The unincorporated island has signed a joint resolution with the west side's Magna and Kearns urging the Salt Lake County Council to reject a November referendum.
"Let's slow the horses down on this," said Donald Patocka, a White City Township representative. "Let's see what's real here."
The township's council opposed the ballot initiative unanimously, breaking from a bandwagon of yes votes in Midvale, Draper, Cottonwood Heights, Alta and Sandy. White City officials said the proposal comes with too little information and too little time to make an educated decision.
"These [school] kids have got to be held harmless," said Greg Schulz, the county's community-council liaison who solicited signatures against a referendum from the western townships and White City. "It was not to say: no split ever. It is to say: not right now."
Magna and Kearns already have supported the anti-referendum resolution. Copperton was to vote late Wednesday.
The resolution then will go to the County Council, which likely will cast the decisive vote in whether the proposed splits of the Granite and Jordan school districts reach the fall ballot. The County Council will hold a public hearing July 31, but now may not decide the issue until early August.
In Sandy, Deputy Mayor John Hiskey expressed surprise at White City's opposition, saying a district division would affect that township no differently than his east-side suburb.

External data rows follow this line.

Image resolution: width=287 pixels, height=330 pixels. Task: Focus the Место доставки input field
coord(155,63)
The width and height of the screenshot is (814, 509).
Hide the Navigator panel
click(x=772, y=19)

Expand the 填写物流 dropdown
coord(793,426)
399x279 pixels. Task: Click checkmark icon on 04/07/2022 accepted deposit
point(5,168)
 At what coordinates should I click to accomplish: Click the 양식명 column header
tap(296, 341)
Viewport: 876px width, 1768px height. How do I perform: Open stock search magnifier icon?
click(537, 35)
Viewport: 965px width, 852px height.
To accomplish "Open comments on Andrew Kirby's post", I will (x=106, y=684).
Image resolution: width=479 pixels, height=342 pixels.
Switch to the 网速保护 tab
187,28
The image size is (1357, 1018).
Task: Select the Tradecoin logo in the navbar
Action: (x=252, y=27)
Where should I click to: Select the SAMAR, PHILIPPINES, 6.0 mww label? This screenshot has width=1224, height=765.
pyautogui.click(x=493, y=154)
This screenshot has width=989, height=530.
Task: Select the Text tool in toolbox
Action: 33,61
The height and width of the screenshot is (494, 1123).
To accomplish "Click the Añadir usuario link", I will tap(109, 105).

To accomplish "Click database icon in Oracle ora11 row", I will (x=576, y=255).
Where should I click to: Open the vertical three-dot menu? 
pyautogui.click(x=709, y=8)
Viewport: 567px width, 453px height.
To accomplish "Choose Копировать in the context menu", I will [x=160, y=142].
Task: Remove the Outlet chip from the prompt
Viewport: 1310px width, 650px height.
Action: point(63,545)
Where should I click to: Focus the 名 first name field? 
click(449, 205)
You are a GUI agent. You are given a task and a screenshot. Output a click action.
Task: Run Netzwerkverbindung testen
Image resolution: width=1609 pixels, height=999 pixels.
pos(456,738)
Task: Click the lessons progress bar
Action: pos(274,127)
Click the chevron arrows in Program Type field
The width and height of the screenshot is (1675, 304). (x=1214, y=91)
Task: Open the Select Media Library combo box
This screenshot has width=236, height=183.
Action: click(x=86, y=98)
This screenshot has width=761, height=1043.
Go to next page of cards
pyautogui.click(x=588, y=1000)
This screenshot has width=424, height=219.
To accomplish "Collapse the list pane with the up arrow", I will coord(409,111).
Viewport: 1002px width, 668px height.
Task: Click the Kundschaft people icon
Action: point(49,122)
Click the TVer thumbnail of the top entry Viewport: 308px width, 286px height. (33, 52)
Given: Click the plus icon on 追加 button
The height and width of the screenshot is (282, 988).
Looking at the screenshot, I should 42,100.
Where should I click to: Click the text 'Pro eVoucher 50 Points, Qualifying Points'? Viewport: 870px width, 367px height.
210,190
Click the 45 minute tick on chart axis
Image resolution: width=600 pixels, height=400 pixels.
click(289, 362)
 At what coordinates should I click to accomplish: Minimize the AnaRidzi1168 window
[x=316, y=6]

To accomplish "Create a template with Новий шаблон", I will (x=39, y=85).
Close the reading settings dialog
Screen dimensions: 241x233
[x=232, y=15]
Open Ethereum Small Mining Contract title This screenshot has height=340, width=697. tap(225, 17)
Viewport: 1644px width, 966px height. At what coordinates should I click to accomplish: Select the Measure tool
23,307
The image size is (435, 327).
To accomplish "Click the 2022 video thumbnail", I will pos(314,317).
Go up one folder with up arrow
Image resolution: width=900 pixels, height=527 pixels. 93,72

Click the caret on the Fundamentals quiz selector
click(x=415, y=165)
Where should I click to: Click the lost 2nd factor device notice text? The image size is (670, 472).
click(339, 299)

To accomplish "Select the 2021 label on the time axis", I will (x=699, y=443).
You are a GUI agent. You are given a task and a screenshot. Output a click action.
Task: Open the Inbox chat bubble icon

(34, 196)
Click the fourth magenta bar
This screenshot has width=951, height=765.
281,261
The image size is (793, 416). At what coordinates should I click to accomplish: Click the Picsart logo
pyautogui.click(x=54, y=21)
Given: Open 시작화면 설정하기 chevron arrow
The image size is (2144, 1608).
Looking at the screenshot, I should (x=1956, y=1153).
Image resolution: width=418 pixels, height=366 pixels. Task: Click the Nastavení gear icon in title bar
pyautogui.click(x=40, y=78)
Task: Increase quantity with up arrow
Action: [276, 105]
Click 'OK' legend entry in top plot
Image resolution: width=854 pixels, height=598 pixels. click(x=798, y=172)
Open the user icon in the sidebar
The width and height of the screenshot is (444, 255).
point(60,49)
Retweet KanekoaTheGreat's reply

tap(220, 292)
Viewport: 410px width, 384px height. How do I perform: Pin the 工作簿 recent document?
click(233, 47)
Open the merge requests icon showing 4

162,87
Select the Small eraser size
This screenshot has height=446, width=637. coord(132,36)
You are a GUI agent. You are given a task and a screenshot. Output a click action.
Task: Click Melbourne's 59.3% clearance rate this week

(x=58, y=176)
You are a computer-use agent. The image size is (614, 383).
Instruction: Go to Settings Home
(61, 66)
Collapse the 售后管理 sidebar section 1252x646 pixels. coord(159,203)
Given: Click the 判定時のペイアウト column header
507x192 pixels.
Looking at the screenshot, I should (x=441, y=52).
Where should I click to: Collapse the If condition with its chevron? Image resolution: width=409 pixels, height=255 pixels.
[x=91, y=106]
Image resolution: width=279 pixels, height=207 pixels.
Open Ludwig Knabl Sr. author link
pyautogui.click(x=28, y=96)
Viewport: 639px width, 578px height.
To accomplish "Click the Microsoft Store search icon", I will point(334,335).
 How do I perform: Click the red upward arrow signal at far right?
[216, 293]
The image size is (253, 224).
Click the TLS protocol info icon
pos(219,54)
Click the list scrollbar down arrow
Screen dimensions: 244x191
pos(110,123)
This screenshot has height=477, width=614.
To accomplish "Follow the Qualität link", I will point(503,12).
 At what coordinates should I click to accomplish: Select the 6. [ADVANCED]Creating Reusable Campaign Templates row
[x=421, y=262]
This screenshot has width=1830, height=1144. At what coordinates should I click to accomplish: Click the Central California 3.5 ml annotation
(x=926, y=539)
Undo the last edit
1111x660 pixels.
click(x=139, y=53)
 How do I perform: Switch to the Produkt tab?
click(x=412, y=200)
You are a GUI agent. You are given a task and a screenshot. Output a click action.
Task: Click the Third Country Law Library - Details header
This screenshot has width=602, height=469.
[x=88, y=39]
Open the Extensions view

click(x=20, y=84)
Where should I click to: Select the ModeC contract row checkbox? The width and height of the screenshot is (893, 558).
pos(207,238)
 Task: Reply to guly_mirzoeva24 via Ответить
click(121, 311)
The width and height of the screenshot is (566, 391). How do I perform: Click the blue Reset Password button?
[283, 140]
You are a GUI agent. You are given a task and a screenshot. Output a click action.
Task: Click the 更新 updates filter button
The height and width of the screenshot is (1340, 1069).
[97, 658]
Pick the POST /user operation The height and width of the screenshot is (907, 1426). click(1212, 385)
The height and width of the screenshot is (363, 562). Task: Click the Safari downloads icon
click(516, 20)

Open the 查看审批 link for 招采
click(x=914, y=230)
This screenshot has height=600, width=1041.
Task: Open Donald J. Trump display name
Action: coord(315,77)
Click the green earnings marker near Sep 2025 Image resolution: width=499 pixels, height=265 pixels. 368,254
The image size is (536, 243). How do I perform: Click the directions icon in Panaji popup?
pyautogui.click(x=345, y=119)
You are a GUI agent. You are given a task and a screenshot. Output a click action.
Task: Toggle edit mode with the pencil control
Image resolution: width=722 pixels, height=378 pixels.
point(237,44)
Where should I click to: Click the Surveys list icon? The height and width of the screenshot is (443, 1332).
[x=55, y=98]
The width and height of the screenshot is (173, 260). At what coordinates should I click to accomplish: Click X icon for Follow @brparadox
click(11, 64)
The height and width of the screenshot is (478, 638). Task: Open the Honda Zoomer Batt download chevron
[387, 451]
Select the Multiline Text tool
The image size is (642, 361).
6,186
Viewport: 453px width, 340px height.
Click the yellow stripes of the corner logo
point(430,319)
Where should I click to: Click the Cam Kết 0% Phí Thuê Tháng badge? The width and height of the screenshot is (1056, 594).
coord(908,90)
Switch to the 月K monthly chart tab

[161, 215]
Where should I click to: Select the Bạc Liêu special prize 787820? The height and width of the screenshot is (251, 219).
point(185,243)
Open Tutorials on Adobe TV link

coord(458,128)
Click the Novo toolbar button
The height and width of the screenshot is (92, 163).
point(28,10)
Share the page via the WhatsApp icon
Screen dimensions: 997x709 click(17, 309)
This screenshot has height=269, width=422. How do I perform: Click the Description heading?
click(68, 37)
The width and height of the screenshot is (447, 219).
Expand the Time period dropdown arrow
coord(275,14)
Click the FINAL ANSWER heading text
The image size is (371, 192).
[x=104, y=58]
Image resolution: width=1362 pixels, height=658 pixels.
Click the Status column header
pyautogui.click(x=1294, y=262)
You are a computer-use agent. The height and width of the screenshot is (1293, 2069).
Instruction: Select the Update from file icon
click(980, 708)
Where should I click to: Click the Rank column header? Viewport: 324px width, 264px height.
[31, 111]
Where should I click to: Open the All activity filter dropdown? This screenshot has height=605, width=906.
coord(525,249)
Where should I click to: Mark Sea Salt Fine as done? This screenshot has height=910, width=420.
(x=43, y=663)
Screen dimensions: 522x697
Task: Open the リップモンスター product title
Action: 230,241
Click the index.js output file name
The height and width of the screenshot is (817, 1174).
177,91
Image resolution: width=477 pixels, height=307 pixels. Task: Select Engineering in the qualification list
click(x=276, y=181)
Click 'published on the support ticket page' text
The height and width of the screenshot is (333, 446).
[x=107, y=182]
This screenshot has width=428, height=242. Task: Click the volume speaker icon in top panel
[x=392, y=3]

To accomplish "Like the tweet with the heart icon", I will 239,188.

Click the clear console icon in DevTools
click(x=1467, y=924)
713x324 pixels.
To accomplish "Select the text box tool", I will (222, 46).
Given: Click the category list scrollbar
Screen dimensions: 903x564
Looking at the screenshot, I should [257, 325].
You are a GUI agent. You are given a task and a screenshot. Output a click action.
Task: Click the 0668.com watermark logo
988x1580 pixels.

He said the anti-split resolution - which County Councilman Joe Hatch said officials are obligated to consider as stewards of unincorporated Salt Lake Valley - has the "potential of harming the entire proposal."
So be it, White City officials say.
Without better data, community council Chairwoman Paulina Flint said a vote is premature.
"This thing shouldn't go on the ballot," she said, "until the real costs have been defined."